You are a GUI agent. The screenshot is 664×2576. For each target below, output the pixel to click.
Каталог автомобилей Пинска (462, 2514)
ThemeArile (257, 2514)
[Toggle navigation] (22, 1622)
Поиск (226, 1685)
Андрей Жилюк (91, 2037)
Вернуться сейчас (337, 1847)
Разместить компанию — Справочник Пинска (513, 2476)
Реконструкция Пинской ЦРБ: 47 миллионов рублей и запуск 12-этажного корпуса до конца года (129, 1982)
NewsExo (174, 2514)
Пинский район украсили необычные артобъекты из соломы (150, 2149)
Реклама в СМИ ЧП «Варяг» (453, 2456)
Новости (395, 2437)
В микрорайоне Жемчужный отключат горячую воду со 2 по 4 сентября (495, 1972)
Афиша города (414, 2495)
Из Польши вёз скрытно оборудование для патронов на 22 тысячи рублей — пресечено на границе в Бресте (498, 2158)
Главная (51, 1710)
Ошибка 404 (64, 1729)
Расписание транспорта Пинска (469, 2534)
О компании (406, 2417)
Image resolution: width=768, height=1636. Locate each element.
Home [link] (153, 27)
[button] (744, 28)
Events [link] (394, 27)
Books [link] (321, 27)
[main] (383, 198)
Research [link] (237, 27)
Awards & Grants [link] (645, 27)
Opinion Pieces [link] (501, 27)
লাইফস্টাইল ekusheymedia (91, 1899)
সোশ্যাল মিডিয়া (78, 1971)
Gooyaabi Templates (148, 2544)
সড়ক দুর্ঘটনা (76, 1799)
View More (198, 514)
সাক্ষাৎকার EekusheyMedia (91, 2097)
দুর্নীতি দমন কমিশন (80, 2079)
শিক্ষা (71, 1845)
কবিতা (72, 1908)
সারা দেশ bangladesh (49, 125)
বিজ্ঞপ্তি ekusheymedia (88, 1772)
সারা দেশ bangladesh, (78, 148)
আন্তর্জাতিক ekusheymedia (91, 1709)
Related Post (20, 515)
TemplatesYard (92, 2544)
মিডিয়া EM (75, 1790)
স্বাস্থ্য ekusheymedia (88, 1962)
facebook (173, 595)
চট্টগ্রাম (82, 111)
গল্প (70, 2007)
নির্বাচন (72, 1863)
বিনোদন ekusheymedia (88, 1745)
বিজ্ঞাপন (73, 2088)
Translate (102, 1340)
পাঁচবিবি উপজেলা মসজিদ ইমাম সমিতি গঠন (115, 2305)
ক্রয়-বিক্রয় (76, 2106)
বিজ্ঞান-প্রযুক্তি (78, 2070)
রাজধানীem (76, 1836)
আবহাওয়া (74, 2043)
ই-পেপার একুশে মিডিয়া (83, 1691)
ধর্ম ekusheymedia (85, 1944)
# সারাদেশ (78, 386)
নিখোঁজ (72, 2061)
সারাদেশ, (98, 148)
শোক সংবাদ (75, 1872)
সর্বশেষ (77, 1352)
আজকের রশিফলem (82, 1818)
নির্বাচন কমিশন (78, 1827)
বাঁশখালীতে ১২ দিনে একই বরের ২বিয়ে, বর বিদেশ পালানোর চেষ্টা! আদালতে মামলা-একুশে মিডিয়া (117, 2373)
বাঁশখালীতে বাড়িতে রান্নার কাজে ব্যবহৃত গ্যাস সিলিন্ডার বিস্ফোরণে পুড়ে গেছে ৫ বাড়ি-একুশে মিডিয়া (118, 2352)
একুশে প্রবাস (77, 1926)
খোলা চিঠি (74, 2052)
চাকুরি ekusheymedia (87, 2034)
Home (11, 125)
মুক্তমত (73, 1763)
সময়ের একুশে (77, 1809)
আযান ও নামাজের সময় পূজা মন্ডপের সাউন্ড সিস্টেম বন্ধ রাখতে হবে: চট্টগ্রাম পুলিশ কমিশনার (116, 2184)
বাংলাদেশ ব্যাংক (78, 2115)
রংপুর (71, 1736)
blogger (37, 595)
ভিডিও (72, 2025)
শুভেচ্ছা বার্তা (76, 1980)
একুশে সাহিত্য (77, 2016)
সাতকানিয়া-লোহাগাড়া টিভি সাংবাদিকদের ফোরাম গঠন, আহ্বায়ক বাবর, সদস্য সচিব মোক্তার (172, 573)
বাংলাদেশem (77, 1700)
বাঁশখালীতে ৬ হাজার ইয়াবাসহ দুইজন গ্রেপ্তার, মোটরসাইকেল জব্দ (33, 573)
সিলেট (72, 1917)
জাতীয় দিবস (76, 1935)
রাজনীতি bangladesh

Task prompt:
The data must be duplicated exactly, with nothing left out.

Solution for this task:
You are a GUI agent. The screenshot is 664×2576. For each target below, output the pixel to click.
Каталог автомобилей Пинска (462, 2514)
ThemeArile (257, 2514)
[Toggle navigation] (22, 1622)
Поиск (226, 1685)
Андрей Жилюк (91, 2037)
Вернуться сейчас (337, 1847)
Разместить компанию — Справочник Пинска (513, 2476)
Реконструкция Пинской ЦРБ: 47 миллионов рублей и запуск 12-этажного корпуса до конца года (129, 1982)
NewsExo (174, 2514)
Пинский район украсили необычные артобъекты из соломы (150, 2149)
Реклама в СМИ ЧП «Варяг» (453, 2456)
Новости (395, 2437)
В микрорайоне Жемчужный отключат горячую воду со 2 по 4 сентября (495, 1972)
Афиша города (414, 2495)
Из Польши вёз скрытно оборудование для патронов на 22 тысячи рублей — пресечено на границе в Бресте (498, 2158)
Главная (51, 1710)
Ошибка 404 (64, 1729)
Расписание транспорта Пинска (469, 2534)
О компании (406, 2417)
Image resolution: width=768, height=1636. Locate each element.
Home [link] (153, 27)
[button] (744, 28)
Events [link] (394, 27)
Books [link] (321, 27)
[main] (383, 198)
Research [link] (237, 27)
Awards & Grants [link] (645, 27)
Opinion Pieces [link] (501, 27)
লাইফস্টাইল ekusheymedia (91, 1899)
সোশ্যাল মিডিয়া (78, 1971)
Gooyaabi Templates (148, 2544)
সড়ক দুর্ঘটনা (76, 1799)
View More (198, 514)
সাক্ষাৎকার EekusheyMedia (91, 2097)
দুর্নীতি দমন কমিশন (80, 2079)
শিক্ষা (71, 1845)
কবিতা (72, 1908)
সারা দেশ bangladesh (49, 125)
বিজ্ঞপ্তি ekusheymedia (88, 1772)
সারা দেশ bangladesh, (78, 148)
আন্তর্জাতিক ekusheymedia (91, 1709)
Related Post (20, 515)
TemplatesYard (92, 2544)
মিডিয়া EM (75, 1790)
স্বাস্থ্য ekusheymedia (88, 1962)
facebook (173, 595)
চট্টগ্রাম (82, 111)
গল্প (70, 2007)
নির্বাচন (72, 1863)
বিনোদন ekusheymedia (88, 1745)
বিজ্ঞাপন (73, 2088)
Translate (102, 1340)
পাঁচবিবি উপজেলা মসজিদ ইমাম সমিতি গঠন (115, 2305)
ক্রয়-বিক্রয় (76, 2106)
বিজ্ঞান-প্রযুক্তি (78, 2070)
রাজধানীem (76, 1836)
আবহাওয়া (74, 2043)
ই-পেপার একুশে মিডিয়া (83, 1691)
ধর্ম ekusheymedia (85, 1944)
# সারাদেশ (78, 386)
নিখোঁজ (72, 2061)
সারাদেশ, (98, 148)
শোক সংবাদ (75, 1872)
সর্বশেষ (77, 1352)
আজকের রশিফলem (82, 1818)
নির্বাচন কমিশন (78, 1827)
বাঁশখালীতে ১২ দিনে একই বরের ২বিয়ে, বর বিদেশ পালানোর চেষ্টা! আদালতে মামলা-একুশে মিডিয়া (117, 2373)
বাঁশখালীতে বাড়িতে রান্নার কাজে ব্যবহৃত গ্যাস সিলিন্ডার বিস্ফোরণে পুড়ে গেছে ৫ বাড়ি-একুশে মিডিয়া (118, 2352)
একুশে প্রবাস (77, 1926)
খোলা চিঠি (74, 2052)
চাকুরি ekusheymedia (87, 2034)
Home (11, 125)
মুক্তমত (73, 1763)
সময়ের একুশে (77, 1809)
আযান ও নামাজের সময় পূজা মন্ডপের সাউন্ড সিস্টেম বন্ধ রাখতে হবে: চট্টগ্রাম পুলিশ কমিশনার (116, 2184)
বাংলাদেশ ব্যাংক (78, 2115)
রংপুর (71, 1736)
blogger (37, 595)
ভিডিও (72, 2025)
শুভেচ্ছা বার্তা (76, 1980)
একুশে সাহিত্য (77, 2016)
সাতকানিয়া-লোহাগাড়া টিভি সাংবাদিকদের ফোরাম গঠন, আহ্বায়ক বাবর, সদস্য সচিব মোক্তার (172, 573)
বাংলাদেশem (77, 1700)
বাঁশখালীতে ৬ হাজার ইয়াবাসহ দুইজন গ্রেপ্তার, মোটরসাইকেল জব্দ (33, 573)
সিলেট (72, 1917)
জাতীয় দিবস (76, 1935)
রাজনীতি bangladesh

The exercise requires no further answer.